### Extract to read
--- START ---

# Kenpo in West Australia



## Handsword (Sep 19, 2005)

From the homepage of my website you can download a promo clip that contains various footage from the last few years:

*www.kenpo.com.au* 

There are also some more vids in the *Media * section.

I hope to put some more footage together for the site before the end of the year.

Respectfully, 

Slade Norris
Kenpo in Western Australia


----------



## kenpoworks (Sep 20, 2005)

Hi Slade,
your clips gave a real flavour of what you are doing at your club, great to see how Kenpo developing in the Antipodes.
With Respect
Richy


----------



## Loki (Sep 24, 2005)

Really nice stuff!!

 Was the stick work in the intro video FMA or Kenpo?


----------



## Rob Broad (Sep 24, 2005)

Great Stuff!!!


----------



## Handsword (Sep 25, 2005)

Thanks for the compliments guys.

--- END ---

### Your tasks
1. Please return the Kenpo forum thread word for word, everything from "I hope to put" down to "(Sep 20, 2005)".
2. Answer these questions from the Kenpo forum thread:
(a) In which section of the website are more videos available?
(b) Who asked whether the stick work in the intro video was FMA or Kenpo?
(c) On what date did Rob Broad post?
3. Continue the Kenpo forum thread from its last line.

### Given information
--- START ---

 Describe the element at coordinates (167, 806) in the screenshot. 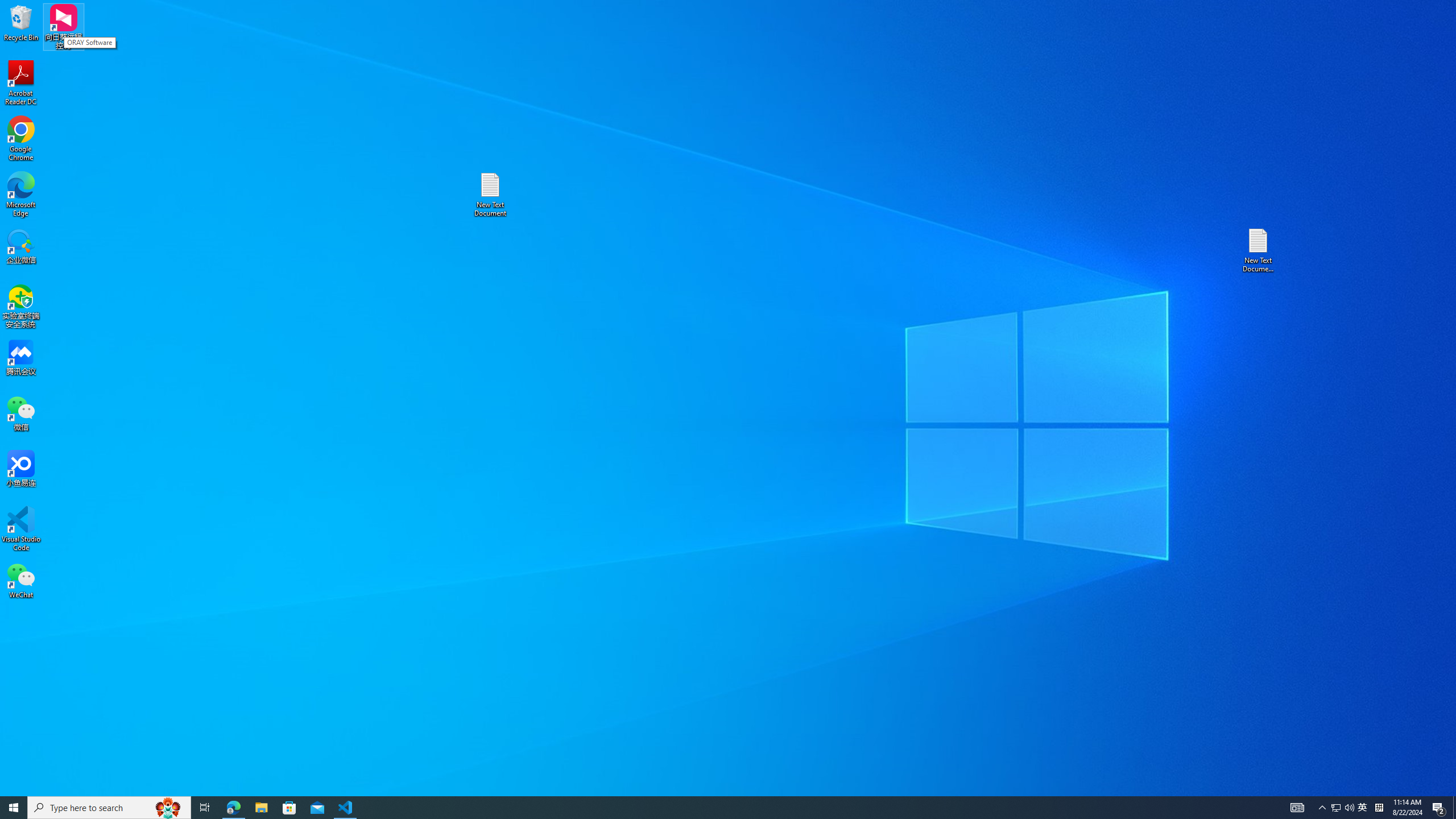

--- END ---

### Exercise responses
1.
I hope to put some more footage together for the site before the end of the year.

Respectfully, 

Slade Norris
Kenpo in Western Australia


----------



## kenpoworks (Sep 20, 2005)

2.
(a) The Media section.
(b) Loki.
(c) Sep 24, 2005.

3.
				Loki said:
			
		

> Was the stick work in the intro video FMA or Kenpo?



The stick work I learnt from someone who had spent many years in a number of weapons system and there is definately a FMA influence there.

I haven't used the sticks for a while, but I remember that it did help in developing a rhythm of hand speed for my Kenpo.


----------



## OnlyAnEgg (Sep 26, 2005)

That is some nice stuff!  Thanks for the link and continued good luck and success.

You haven't done Kenpo until you've done Australian Rules Kenpo, eh?

egg


----------



## kevin kilroe (Sep 26, 2005)

Excellent clip!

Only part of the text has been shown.